Decisão judicial obriga o estado goiano a encaminhar os 166 presos da unidade prisional para outras cadeias do município. Iniciativa do conselho comunitário e do Ministério Público para construção de nova estrutura esbarra em cobrança de imposto
Em 10 dias, os 166 presos da cadeia de Cristalina, município goiano a 132km de Brasília, serão transferidos para outras unidades prisionais. A Vara Criminal da cidade acolheu a ação civil do Ministério Público de Goiás e determinou a interdição total do presídio devido a riscos de fuga, rebeliões e motins, além da falta de estrutura do presídio para abrigar os internos e ameaça à segurança deles e de servidores. A Justiça também impede que novos apenados sejam acolhidos na estrutura.

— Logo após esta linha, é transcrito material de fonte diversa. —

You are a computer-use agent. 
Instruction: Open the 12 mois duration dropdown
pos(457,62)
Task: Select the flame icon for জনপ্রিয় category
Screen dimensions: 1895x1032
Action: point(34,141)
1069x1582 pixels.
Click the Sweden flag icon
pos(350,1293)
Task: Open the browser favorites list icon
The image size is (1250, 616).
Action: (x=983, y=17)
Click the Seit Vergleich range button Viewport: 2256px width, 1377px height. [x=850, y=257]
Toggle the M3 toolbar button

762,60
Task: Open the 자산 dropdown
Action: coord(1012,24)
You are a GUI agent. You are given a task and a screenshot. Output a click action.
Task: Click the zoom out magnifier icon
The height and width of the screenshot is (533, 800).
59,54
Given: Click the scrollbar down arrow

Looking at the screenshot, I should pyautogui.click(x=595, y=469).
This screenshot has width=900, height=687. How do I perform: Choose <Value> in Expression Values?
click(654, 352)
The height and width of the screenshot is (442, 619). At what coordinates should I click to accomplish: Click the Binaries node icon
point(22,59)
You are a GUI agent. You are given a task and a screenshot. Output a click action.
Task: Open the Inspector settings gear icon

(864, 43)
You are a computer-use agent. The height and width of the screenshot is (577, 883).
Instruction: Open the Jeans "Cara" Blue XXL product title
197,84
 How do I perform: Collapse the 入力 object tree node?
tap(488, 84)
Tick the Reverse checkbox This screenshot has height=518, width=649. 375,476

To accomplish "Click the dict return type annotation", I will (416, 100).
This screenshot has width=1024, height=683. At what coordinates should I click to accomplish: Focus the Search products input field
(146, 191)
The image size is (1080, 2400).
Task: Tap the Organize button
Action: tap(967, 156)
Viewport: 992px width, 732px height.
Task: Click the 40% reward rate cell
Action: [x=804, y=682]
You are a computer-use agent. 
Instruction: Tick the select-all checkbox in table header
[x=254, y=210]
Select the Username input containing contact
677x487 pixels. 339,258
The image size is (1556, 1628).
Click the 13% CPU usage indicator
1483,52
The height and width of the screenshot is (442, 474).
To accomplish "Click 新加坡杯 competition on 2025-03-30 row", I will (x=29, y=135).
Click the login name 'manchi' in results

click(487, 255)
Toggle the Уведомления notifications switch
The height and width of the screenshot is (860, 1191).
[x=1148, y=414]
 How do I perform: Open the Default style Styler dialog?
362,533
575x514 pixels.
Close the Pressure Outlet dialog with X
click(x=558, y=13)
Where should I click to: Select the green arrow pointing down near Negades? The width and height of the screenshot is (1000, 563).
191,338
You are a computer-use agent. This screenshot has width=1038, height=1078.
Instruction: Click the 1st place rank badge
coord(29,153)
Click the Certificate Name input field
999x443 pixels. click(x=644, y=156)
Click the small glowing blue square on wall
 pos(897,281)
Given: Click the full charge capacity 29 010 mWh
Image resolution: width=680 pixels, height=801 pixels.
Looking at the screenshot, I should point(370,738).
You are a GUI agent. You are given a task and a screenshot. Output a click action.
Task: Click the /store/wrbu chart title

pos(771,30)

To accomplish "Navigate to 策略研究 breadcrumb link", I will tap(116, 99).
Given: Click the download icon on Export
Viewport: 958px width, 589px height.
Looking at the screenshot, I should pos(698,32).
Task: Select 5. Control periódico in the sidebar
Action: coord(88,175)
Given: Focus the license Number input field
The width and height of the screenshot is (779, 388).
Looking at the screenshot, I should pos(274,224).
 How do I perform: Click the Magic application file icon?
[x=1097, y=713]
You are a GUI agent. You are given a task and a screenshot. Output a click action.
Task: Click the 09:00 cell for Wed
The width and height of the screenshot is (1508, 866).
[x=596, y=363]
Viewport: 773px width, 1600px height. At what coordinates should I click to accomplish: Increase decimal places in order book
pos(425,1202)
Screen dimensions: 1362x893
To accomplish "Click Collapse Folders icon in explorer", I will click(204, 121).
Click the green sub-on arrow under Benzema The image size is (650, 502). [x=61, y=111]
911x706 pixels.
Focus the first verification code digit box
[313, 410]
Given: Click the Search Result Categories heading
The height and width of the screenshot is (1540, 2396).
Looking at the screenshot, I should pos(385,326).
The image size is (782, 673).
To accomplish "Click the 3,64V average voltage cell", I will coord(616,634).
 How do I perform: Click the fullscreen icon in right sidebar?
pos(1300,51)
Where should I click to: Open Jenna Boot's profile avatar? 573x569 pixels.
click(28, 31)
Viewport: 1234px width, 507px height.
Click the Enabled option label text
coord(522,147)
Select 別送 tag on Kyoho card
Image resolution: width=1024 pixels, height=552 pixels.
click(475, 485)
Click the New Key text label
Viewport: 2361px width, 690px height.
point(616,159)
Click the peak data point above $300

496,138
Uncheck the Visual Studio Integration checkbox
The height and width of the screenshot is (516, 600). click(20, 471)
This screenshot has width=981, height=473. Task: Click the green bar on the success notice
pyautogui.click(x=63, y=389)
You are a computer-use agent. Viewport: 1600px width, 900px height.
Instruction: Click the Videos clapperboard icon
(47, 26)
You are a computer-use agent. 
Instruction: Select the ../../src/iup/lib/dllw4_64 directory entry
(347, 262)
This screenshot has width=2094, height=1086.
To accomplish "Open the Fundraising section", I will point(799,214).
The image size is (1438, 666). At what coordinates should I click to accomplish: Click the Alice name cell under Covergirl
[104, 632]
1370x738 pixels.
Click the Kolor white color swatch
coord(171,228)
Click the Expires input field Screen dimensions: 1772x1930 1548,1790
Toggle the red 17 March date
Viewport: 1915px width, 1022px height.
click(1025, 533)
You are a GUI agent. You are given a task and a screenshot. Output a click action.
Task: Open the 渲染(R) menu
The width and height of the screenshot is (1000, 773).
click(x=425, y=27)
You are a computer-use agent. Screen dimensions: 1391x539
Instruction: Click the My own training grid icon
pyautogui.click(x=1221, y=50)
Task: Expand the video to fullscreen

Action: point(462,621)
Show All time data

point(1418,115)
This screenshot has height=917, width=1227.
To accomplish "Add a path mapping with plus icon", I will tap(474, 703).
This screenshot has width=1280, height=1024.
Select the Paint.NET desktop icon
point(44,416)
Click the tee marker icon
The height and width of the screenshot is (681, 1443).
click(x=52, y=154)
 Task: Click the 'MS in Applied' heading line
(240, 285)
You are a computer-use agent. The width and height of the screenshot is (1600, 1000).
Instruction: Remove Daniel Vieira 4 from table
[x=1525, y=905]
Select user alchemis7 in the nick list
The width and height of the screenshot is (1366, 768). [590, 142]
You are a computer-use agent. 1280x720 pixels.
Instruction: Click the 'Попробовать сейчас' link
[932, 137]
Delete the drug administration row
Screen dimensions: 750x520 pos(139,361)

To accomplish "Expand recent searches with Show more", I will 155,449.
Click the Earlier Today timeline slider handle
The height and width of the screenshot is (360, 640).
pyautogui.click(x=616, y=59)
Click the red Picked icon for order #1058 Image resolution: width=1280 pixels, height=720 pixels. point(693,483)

Se a decisão judicial de desativar a cadeia for descumprida, o estado vizinho ao DF pode receber multa de R$ 50 mil por dia. No episódio de fuga mais recente registrado na unidade, em 27 de maio, 18 homens escalaram o muro e escaparam da prisão. Alguns chegaram a embarcar em um carro que dava cobertura na porta da cadeia. Outros correram para não serem capturados. Até ontem, forças policiais resgataram nove dos 18 fugitivos.
Ao Correio, o juiz responsável pela decisão, Carlos Arthur Ost Alencar, reforçou que a unidade não reúne condições para funcionar como presídio. “As paredes não têm estrutura adequada, assim como a laje, que propicia as fugas. A última não foi um episódio isolado. O próprio Ministério Público apresenta questões que evidenciam insalubridade, falta de condições do prédio e perigo social”, alertou.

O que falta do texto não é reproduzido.